* _INPUT MATERIAL_
* * * * * * * * *

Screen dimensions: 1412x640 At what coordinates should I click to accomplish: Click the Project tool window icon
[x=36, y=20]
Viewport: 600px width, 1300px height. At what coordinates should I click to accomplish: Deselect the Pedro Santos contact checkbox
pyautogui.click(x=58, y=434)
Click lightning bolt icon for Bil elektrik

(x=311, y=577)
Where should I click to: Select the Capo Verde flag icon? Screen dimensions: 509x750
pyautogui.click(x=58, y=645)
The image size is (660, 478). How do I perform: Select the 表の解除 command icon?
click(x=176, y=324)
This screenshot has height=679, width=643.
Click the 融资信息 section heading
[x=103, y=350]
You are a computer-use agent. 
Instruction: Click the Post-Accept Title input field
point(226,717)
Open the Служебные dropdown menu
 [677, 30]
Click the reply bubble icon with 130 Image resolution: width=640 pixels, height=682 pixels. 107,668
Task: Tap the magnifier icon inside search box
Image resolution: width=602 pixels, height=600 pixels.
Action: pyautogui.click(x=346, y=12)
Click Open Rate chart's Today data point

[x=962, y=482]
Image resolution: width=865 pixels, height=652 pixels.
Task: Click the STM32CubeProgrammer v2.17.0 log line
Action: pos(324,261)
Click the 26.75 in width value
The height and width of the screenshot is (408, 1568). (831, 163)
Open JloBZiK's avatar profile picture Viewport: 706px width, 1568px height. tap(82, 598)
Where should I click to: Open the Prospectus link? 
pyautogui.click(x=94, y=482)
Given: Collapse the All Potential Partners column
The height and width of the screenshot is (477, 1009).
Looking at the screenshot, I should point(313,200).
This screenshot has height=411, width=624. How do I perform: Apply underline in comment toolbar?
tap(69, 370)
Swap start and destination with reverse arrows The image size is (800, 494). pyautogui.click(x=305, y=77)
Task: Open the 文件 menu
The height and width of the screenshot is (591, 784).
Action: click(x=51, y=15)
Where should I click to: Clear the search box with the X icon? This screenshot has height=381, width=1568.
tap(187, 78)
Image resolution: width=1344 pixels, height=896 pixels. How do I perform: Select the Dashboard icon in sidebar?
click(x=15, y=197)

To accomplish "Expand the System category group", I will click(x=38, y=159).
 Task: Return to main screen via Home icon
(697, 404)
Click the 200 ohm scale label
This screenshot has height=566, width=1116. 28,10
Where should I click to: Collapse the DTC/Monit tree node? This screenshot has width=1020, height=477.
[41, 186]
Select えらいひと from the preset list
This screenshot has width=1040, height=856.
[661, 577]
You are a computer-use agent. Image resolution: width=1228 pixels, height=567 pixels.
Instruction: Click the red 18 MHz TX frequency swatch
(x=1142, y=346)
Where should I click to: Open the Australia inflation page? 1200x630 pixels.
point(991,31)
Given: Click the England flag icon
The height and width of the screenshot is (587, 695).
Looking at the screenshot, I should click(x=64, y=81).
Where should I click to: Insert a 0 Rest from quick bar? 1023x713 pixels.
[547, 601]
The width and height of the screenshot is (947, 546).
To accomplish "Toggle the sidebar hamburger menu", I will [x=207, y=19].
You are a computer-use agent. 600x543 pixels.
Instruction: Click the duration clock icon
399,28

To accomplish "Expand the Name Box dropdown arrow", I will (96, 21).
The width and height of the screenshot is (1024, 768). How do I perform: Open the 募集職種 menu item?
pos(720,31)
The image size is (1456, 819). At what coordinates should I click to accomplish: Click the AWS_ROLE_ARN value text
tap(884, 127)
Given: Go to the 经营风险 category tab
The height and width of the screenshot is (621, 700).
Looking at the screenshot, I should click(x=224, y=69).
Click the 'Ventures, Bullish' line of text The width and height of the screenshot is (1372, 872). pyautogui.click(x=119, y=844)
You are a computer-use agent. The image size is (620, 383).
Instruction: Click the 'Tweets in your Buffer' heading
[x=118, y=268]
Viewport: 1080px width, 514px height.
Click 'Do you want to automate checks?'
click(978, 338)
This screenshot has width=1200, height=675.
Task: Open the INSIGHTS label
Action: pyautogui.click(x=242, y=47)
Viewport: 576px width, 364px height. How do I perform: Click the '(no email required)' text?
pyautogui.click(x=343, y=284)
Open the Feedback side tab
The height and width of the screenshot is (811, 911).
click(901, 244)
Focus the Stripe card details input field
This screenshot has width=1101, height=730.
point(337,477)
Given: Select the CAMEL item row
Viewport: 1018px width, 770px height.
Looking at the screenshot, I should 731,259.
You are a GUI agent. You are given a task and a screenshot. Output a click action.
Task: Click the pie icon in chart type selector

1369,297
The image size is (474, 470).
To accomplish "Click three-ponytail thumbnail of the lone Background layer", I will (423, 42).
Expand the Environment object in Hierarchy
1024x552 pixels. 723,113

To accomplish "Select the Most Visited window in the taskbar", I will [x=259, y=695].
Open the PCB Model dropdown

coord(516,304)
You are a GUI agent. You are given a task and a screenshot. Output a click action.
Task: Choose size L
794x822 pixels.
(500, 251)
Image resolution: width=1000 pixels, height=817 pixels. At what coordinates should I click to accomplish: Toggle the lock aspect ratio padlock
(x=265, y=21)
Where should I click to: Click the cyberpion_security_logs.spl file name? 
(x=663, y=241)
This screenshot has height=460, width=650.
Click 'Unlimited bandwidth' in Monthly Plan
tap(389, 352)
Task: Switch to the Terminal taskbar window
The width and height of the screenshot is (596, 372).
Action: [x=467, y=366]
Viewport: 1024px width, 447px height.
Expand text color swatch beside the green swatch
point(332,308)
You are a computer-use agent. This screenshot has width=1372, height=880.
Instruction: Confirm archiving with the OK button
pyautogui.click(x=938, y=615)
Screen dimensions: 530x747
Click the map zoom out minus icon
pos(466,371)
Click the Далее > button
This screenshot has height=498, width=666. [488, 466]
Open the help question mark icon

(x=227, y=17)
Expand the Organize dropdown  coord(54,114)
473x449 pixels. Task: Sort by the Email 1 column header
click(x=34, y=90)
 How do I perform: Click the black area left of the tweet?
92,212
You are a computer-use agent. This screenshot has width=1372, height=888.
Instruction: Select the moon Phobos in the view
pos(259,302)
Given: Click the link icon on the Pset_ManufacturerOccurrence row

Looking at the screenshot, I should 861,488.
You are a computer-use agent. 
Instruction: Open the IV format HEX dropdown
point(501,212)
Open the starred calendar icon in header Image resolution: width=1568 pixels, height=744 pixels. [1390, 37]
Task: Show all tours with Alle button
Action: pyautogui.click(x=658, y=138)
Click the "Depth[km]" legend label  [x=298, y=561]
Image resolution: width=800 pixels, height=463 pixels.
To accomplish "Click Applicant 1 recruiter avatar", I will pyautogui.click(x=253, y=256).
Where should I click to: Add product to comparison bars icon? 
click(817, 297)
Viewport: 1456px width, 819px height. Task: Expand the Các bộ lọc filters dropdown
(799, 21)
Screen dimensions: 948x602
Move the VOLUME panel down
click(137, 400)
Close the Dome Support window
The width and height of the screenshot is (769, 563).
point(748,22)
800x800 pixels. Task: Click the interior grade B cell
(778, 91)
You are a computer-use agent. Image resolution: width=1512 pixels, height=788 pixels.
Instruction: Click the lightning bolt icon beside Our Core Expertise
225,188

* * * * * * * * *

* _PROMPT_
Word for word, give the entire listing again.

* _RESULT_
Screen dimensions: 1412x640 At what coordinates should I click to accomplish: Click the Project tool window icon
[x=36, y=20]
Viewport: 600px width, 1300px height. At what coordinates should I click to accomplish: Deselect the Pedro Santos contact checkbox
pyautogui.click(x=58, y=434)
Click lightning bolt icon for Bil elektrik

(x=311, y=577)
Where should I click to: Select the Capo Verde flag icon? Screen dimensions: 509x750
pyautogui.click(x=58, y=645)
The image size is (660, 478). How do I perform: Select the 表の解除 command icon?
click(x=176, y=324)
This screenshot has height=679, width=643.
Click the 融资信息 section heading
[x=103, y=350]
You are a computer-use agent. 
Instruction: Click the Post-Accept Title input field
point(226,717)
Open the Служебные dropdown menu
 [677, 30]
Click the reply bubble icon with 130 Image resolution: width=640 pixels, height=682 pixels. 107,668
Task: Tap the magnifier icon inside search box
Image resolution: width=602 pixels, height=600 pixels.
Action: pyautogui.click(x=346, y=12)
Click Open Rate chart's Today data point

[x=962, y=482]
Image resolution: width=865 pixels, height=652 pixels.
Task: Click the STM32CubeProgrammer v2.17.0 log line
Action: pos(324,261)
Click the 26.75 in width value
The height and width of the screenshot is (408, 1568). (831, 163)
Open JloBZiK's avatar profile picture Viewport: 706px width, 1568px height. tap(82, 598)
Where should I click to: Open the Prospectus link? 
pyautogui.click(x=94, y=482)
Given: Collapse the All Potential Partners column
The height and width of the screenshot is (477, 1009).
Looking at the screenshot, I should point(313,200).
This screenshot has height=411, width=624. How do I perform: Apply underline in comment toolbar?
tap(69, 370)
Swap start and destination with reverse arrows The image size is (800, 494). pyautogui.click(x=305, y=77)
Task: Open the 文件 menu
The height and width of the screenshot is (591, 784).
Action: click(x=51, y=15)
Where should I click to: Clear the search box with the X icon? This screenshot has height=381, width=1568.
tap(187, 78)
Image resolution: width=1344 pixels, height=896 pixels. How do I perform: Select the Dashboard icon in sidebar?
click(x=15, y=197)

To accomplish "Expand the System category group", I will click(x=38, y=159).
 Task: Return to main screen via Home icon
(697, 404)
Click the 200 ohm scale label
This screenshot has height=566, width=1116. 28,10
Where should I click to: Collapse the DTC/Monit tree node? This screenshot has width=1020, height=477.
[41, 186]
Select えらいひと from the preset list
This screenshot has width=1040, height=856.
[661, 577]
You are a computer-use agent. Image resolution: width=1228 pixels, height=567 pixels.
Instruction: Click the red 18 MHz TX frequency swatch
(x=1142, y=346)
Where should I click to: Open the Australia inflation page? 1200x630 pixels.
point(991,31)
Given: Click the England flag icon
The height and width of the screenshot is (587, 695).
Looking at the screenshot, I should click(x=64, y=81).
Where should I click to: Insert a 0 Rest from quick bar? 1023x713 pixels.
[547, 601]
The width and height of the screenshot is (947, 546).
To accomplish "Toggle the sidebar hamburger menu", I will [x=207, y=19].
You are a computer-use agent. 600x543 pixels.
Instruction: Click the duration clock icon
399,28

To accomplish "Expand the Name Box dropdown arrow", I will (96, 21).
The width and height of the screenshot is (1024, 768). How do I perform: Open the 募集職種 menu item?
pos(720,31)
The image size is (1456, 819). At what coordinates should I click to accomplish: Click the AWS_ROLE_ARN value text
tap(884, 127)
Given: Go to the 经营风险 category tab
The height and width of the screenshot is (621, 700).
Looking at the screenshot, I should click(x=224, y=69).
Click the 'Ventures, Bullish' line of text The width and height of the screenshot is (1372, 872). pyautogui.click(x=119, y=844)
You are a computer-use agent. The image size is (620, 383).
Instruction: Click the 'Tweets in your Buffer' heading
[x=118, y=268]
Viewport: 1080px width, 514px height.
Click 'Do you want to automate checks?'
click(978, 338)
This screenshot has width=1200, height=675.
Task: Open the INSIGHTS label
Action: pyautogui.click(x=242, y=47)
Viewport: 576px width, 364px height. How do I perform: Click the '(no email required)' text?
pyautogui.click(x=343, y=284)
Open the Feedback side tab
The height and width of the screenshot is (811, 911).
click(901, 244)
Focus the Stripe card details input field
This screenshot has width=1101, height=730.
point(337,477)
Given: Select the CAMEL item row
Viewport: 1018px width, 770px height.
Looking at the screenshot, I should 731,259.
You are a GUI agent. You are given a task and a screenshot. Output a click action.
Task: Click the pie icon in chart type selector

1369,297
The image size is (474, 470).
To accomplish "Click three-ponytail thumbnail of the lone Background layer", I will (423, 42).
Expand the Environment object in Hierarchy
1024x552 pixels. 723,113

To accomplish "Select the Most Visited window in the taskbar", I will [x=259, y=695].
Open the PCB Model dropdown

coord(516,304)
You are a GUI agent. You are given a task and a screenshot. Output a click action.
Task: Choose size L
794x822 pixels.
(500, 251)
Image resolution: width=1000 pixels, height=817 pixels. At what coordinates should I click to accomplish: Toggle the lock aspect ratio padlock
(x=265, y=21)
Where should I click to: Click the cyberpion_security_logs.spl file name? 
(x=663, y=241)
This screenshot has height=460, width=650.
Click 'Unlimited bandwidth' in Monthly Plan
tap(389, 352)
Task: Switch to the Terminal taskbar window
The width and height of the screenshot is (596, 372).
Action: [x=467, y=366]
Viewport: 1024px width, 447px height.
Expand text color swatch beside the green swatch
point(332,308)
You are a computer-use agent. This screenshot has width=1372, height=880.
Instruction: Confirm archiving with the OK button
pyautogui.click(x=938, y=615)
Screen dimensions: 530x747
Click the map zoom out minus icon
pos(466,371)
Click the Далее > button
This screenshot has height=498, width=666. [488, 466]
Open the help question mark icon

(x=227, y=17)
Expand the Organize dropdown  coord(54,114)
473x449 pixels. Task: Sort by the Email 1 column header
click(x=34, y=90)
 How do I perform: Click the black area left of the tweet?
92,212
You are a computer-use agent. This screenshot has width=1372, height=888.
Instruction: Select the moon Phobos in the view
pos(259,302)
Given: Click the link icon on the Pset_ManufacturerOccurrence row

Looking at the screenshot, I should 861,488.
You are a computer-use agent. 
Instruction: Open the IV format HEX dropdown
point(501,212)
Open the starred calendar icon in header Image resolution: width=1568 pixels, height=744 pixels. [1390, 37]
Task: Show all tours with Alle button
Action: pyautogui.click(x=658, y=138)
Click the "Depth[km]" legend label  [x=298, y=561]
Image resolution: width=800 pixels, height=463 pixels.
To accomplish "Click Applicant 1 recruiter avatar", I will pyautogui.click(x=253, y=256).
Where should I click to: Add product to comparison bars icon? 
click(817, 297)
Viewport: 1456px width, 819px height. Task: Expand the Các bộ lọc filters dropdown
(799, 21)
Screen dimensions: 948x602
Move the VOLUME panel down
click(137, 400)
Close the Dome Support window
The width and height of the screenshot is (769, 563).
point(748,22)
800x800 pixels. Task: Click the interior grade B cell
(778, 91)
You are a computer-use agent. Image resolution: width=1512 pixels, height=788 pixels.
Instruction: Click the lightning bolt icon beside Our Core Expertise
225,188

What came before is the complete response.